Только за десертом Пьер наконец решился заговорить. Он рассказал о том, как министр вызвал его к себе и заявил, что Бартес в течение двух суток должен покинуть Францию, если не хочет быть арестованным. Услыхав слова Пьера, этот седовласый старец, с орлиным носом и сверкающими молодыми глазами, величаво встал и заявил, что он сейчас же уезжает.

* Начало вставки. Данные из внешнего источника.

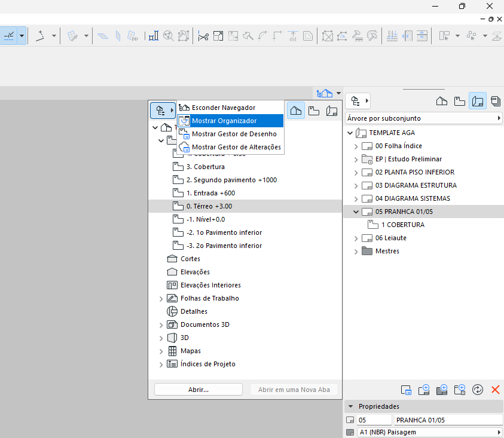This screenshot has width=504, height=438.
Task: Toggle Project Map view in popup navigator
Action: click(x=295, y=111)
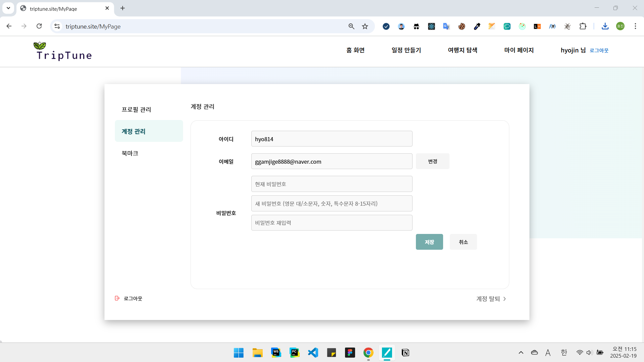
Task: Open Visual Studio Code from taskbar
Action: pos(313,352)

— Как! Дети мои, вы узнали об этом еще вчера и до сих пор ничего мне не сказали! Ведь, оставаясь у вас в доме, я мог вам сильно повредить!.. Прошу прощения, мне и в голову не приходило, что я могу причинить вам столько неприятностей, я думал, что все так хорошо уладится… Спасибо, сердечное спасибо Гильому! Спасибо и вам, Пьер, за спокойные дни, которые я, старый бродяга и безумец, провел у вас в доме!

Его стали умолять, чтобы он остался до утра, но он и слушать об этом не захотел. В полночь отходит поезд на Брюссель, и он, конечно, поспеет на него. Он не согласился, чтобы Морен его сопровождал. Морен человек небогатый, и у него свои дела. Зачем отнимать время у приятеля, когда он, Бартес, прекрасно может ехать один? Он снова отправлялся в изгнание, в давно знакомый скорбный путь, как Вечный Жид, блуждающий в поисках свободы, легендарный страдалец, гонимый судьбой по всему широкому миру.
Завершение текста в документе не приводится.